----- Stored rows

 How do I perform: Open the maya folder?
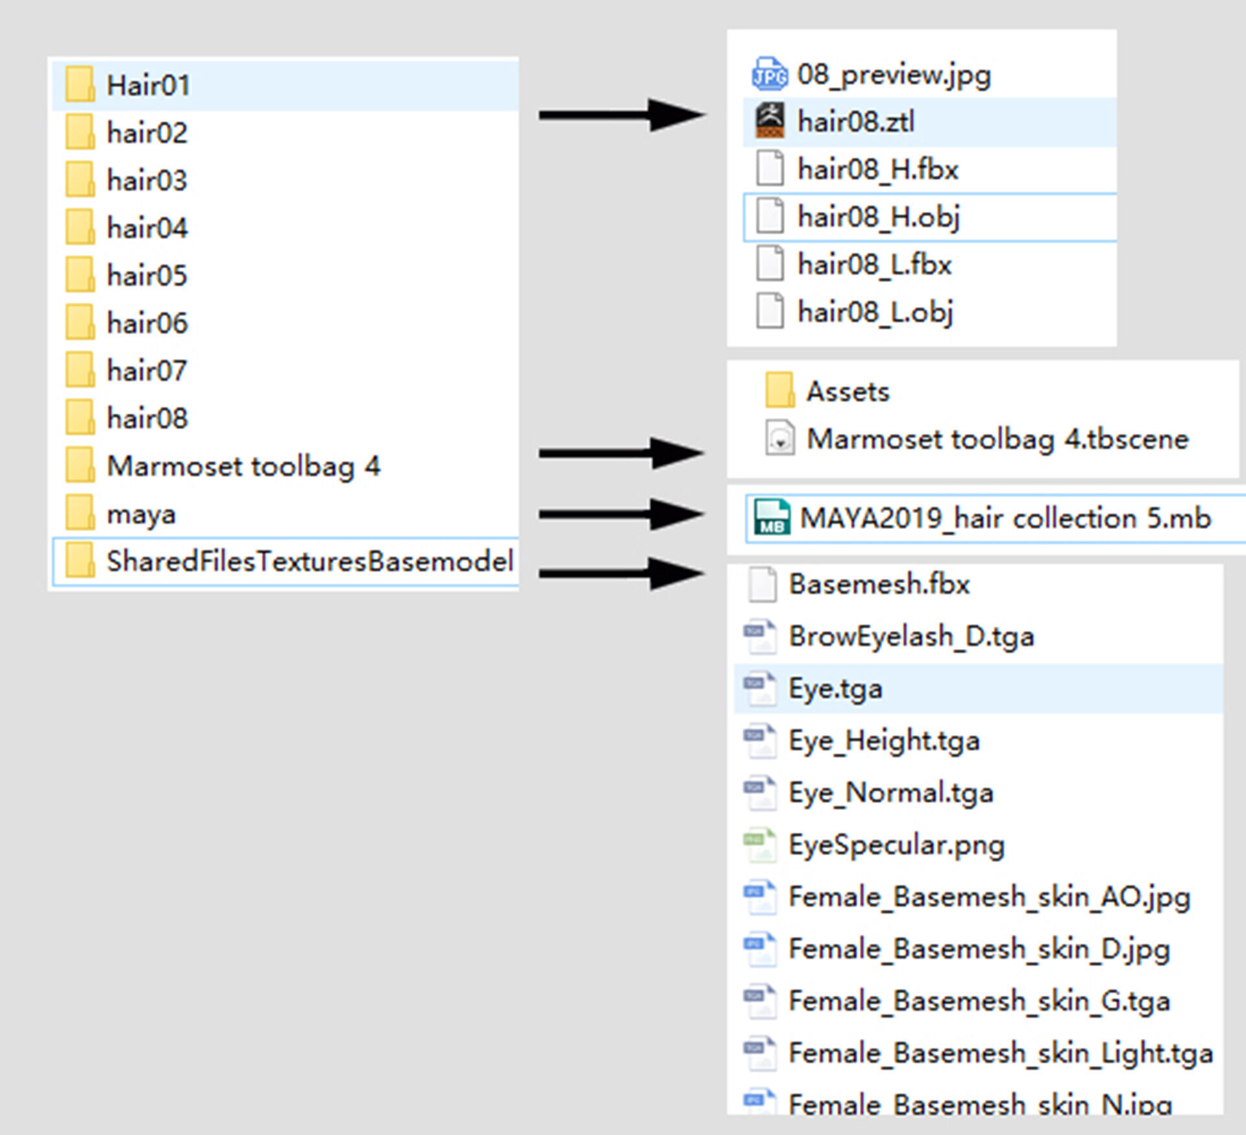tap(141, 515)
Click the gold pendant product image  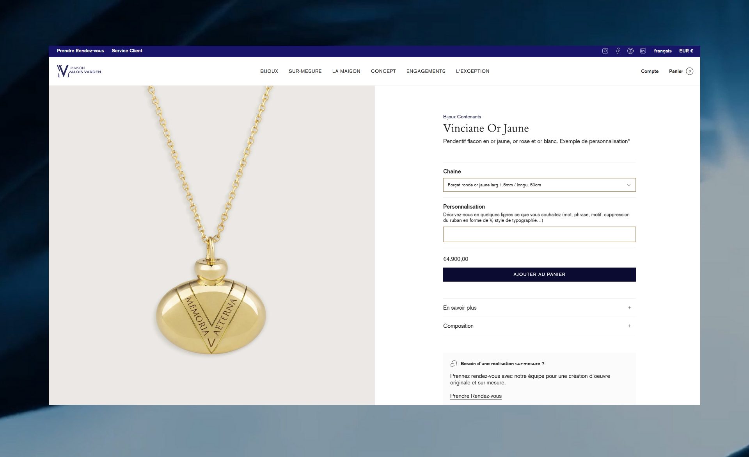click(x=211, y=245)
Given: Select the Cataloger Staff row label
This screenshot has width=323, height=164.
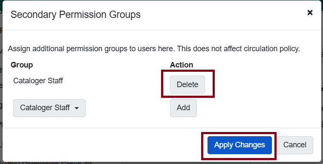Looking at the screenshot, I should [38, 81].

----------
----- Stored rows

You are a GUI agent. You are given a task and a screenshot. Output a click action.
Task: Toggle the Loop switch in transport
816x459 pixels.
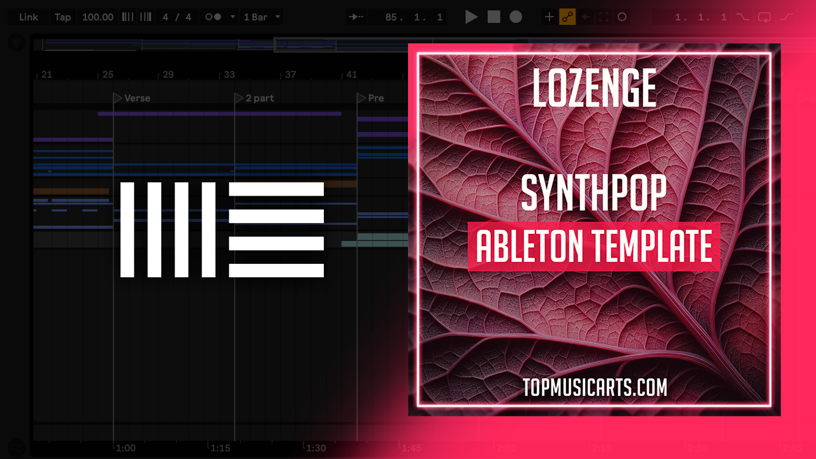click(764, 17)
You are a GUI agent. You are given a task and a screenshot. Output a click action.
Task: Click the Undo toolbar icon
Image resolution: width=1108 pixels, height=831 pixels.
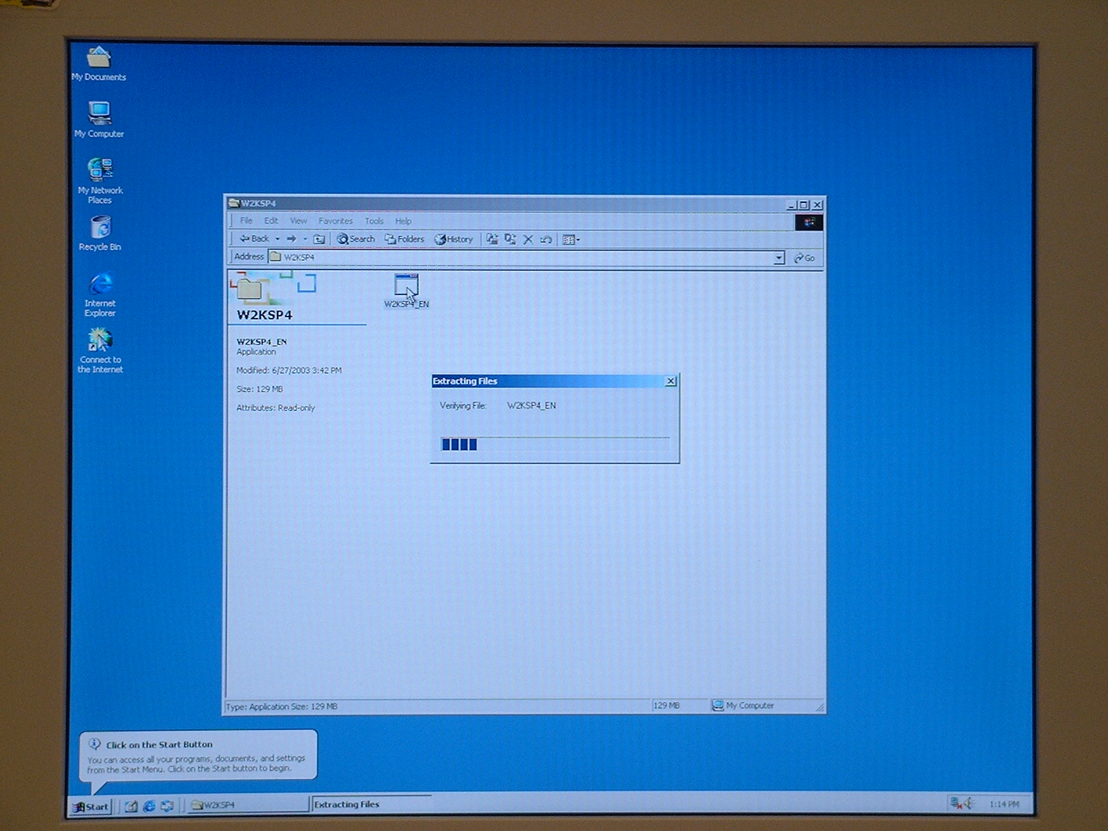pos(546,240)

----------

▶ [Exercise prompt]: Please write out, word for word, the lines of the records starting with the line that contains "Given: Select the Cataloger Staff row label" and going on through the line that contains "Looking at the screenshot, I should [38, 81].". Leave the pictures out of your answer.

▶ [Correct answer]:
Given: Select the Cataloger Staff row label
This screenshot has width=323, height=164.
Looking at the screenshot, I should [38, 81].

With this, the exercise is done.